Lorsqu'une pareille extension résulte d'une tolérance continue et d'une pratique non contestée entre voisins de chasse, le retrait de cette autorisation tacite ne saurait avoir d'effet rétroactif.

DEVANNE C. MUGNERET.

Le 15 janvier 1887, M. Rossin, accompagné des gardes Amidieu et Mugneret, chassait dans les bois d'Echalot et de Minot, arrondissement de Châtillon-sur-Seine. Mugneret blessa un sanglier qui faisait sang et se réfugia à la nuit dans les bois d'Aignay.

Le lendemain, Mugneret reprit la brisée et arriva sur le sanglier, baugé là où il avait été abandonné la veille : le garde l'acheva d'un coup de fusil.

Le même jour, Devanne, amodiataire des bois d'Aignay, fit dresser procès-verbal par la gendarmerie.
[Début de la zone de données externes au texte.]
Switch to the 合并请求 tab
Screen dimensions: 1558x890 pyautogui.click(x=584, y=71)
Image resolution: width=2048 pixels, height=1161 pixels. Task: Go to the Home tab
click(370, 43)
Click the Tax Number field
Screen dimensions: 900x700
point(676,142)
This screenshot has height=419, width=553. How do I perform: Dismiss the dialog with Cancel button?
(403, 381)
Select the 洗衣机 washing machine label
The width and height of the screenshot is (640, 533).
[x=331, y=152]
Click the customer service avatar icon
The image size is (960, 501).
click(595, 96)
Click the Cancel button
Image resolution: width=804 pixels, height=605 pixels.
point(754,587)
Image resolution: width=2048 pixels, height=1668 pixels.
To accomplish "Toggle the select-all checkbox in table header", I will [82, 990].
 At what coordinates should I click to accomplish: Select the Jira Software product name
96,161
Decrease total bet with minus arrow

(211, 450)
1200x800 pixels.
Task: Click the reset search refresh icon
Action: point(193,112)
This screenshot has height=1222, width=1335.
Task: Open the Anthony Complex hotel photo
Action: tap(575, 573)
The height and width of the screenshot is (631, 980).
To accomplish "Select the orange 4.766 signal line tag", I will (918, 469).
Le parquet ne suivit pas sur cette plainte. Aussi Devanne crut-il devoir poursuivre lui-même les deux gardes devant le tribunal correctionnel de Chatillon-sur-Seine, après avoir adressé, le 16 janvier, unc lettre à M. Rossin, dans laquelle il déclarait qu'il lui était impossible

d'arrêter le procès, ajoutant que, « pour M. Rossin et ses ayants droit, le droit de suite était entendu ».

Il fit plaider devant le tribunal que, par ces derniers mots, il entendait réserver, comme par le passé, à M. Rossin ou à ses cofermiers, la faculté de suivre dans les bois d'Aignay le gibier blessé par eux, mais qu'il la refusait aux gardes particuliers.

Le tribunal débouta Devanne de sa demande, le 7 mars 1887, en décidant que:

L'exercice d'un droit de suite a toujours été respectivement consenti et mis en pratique par Rossin entre les adjudicataires de la chasse des bois d'Aignay, ainsi que cela résulte de la lettre du sieur Benoît en date du 16 février dernier ; que, de plus, le plaignant a lui-même reconnu expressément l'existence de cette convention dans le dernier alinéa de la lettre qu'il a adressée à Rossin le 16 janvier 1887.

Devanne a interjeté appel du jugement.

La Cour de Dijon a rendu l'arrêt confirmatif suivant :

LA COUR;

Attendu qu'il résulte des débats et qu'il n'est d'ailleurs pas contesté que le sanglier, lancé dans la soirée du 15 janvier dernier, et mortellement blessé dans les bois de Minot, a été achevé le lendemain matin par les prévenus dans la réserve d'Aignay;

Que les prévenus n'ont agi que sur les instructions du sieur Rossin, adjudicataire des bois de Minot;

Attendu qu'il est établi que, depuis de longues années, il existait entre les adjudicataires des bois de Minot et ceux d'Aignay une convention tacite en vertu de laquelle ils s'étaient réciproquement concédé le droit de suite;

Que l'existence de cette convention est reconnue et confirmée par le plaignant, dans une lettre à la date du 16 janvier 1887, qu'il a adressée au sieur Rossin (lettre qui sera enregistrée en même temps que le présent arrêt); Attendu que si en principe le droit de suite ne comprend pas le droit de tirer, il est néanmoins loisible aux parties contractantes de leur donner toute l'extension qui leur semble convenable;

Attendu que, dans la lettre du 16 janvier précitée, le plaignant, en témoignant à Rossin son regret de ce qui s'est passé, reconnaît implicitement la légitimité des faits constatés par le procès-verbal, et ce dans les conditions où ces faits se sont produits;

Que si ultérieurement Devanne a cru devoir retirer à Rossin l'autorisation qu'il avait concédée, ce fait ne saurait avoir d'effet rétroactif;

Qu'il prouve, au contraire, que le droit existait au moment où le prétendu délit a été relevé;

Attendu que la partie qui succombe doit supporter les frais;

Par ces motifs,

Confirme le jugement dont est appel; condamne Devanne, partie civile, aux frais d'appel.